A Warm Welcome Home

On Thursday, I returned to Hong Kong after three weeks away. As I turned the corner back to the flat, sweating with my suitcase in 35+ degree heat, I met an old man with his t-shirt rolled up to just under his moobs (as is the style among men of a certain age in these parts). He was squatting in the street, hammer in hand, bashing away at a rusty old electric fan until it had been transformed in to a pile of bent and buckled parts. What he meant to do with them is anyone’s guess. Further on I saw our local ‘tin-man’: another old man who wanders around with bits of metal attached to his body, including breast plates and a visor over his eyes. As I write this, I can hear from the window another local character serenading us with an angry rant in what I’m guessing is pretty salty Cantonese. Nobody’s listening. Welcome back to Hong Kong.


Hot Weather Warning

Back in the mists of time (or, February) I published a piece on the cold weather that Hong Kong had been suffering under. 15 degrees and all that. How we laughed. Thing is, right now, I can’t even imagine what 15 degrees feels like. This week has been absolutely scorching, culminating today in this array of steamy digits on the map below:



And, according to some sources, once you factor in humidity plus wind (or lack thereof), down on street level it was feeling like 40+ degrees. The sun was just hanging in the hazy sky, relentlessly blasting its punishment down on us. The best way I can think to describe it is that the heat is almost solid – like something all around that you can reach out and touch.

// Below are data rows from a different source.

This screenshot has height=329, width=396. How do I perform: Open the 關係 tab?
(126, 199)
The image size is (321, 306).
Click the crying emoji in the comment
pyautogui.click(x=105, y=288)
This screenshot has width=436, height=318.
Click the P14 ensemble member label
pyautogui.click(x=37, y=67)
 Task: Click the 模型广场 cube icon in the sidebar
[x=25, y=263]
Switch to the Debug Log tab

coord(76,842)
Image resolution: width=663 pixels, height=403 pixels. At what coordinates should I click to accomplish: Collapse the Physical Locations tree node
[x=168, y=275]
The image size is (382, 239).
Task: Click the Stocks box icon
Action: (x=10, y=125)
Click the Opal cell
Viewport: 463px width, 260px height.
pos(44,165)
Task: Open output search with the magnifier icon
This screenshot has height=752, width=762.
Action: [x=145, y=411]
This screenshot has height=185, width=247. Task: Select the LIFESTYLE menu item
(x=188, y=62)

Unlike its winter counterpart, the Hot Weather Warning is accompanied by some rather more sensible advice from the Hong Kong observatory: drink water, use suncream, wear a hat, eat lots of ice-cream and so on. I spent today (the first day of my summer holidays) wallowing in the shallow end of a swimming pool. I needn’t sweat for too long, either, as tomorrow I fly back to the UK: a country in which, if memory serves, temperatures never quite reach such tropical peaks.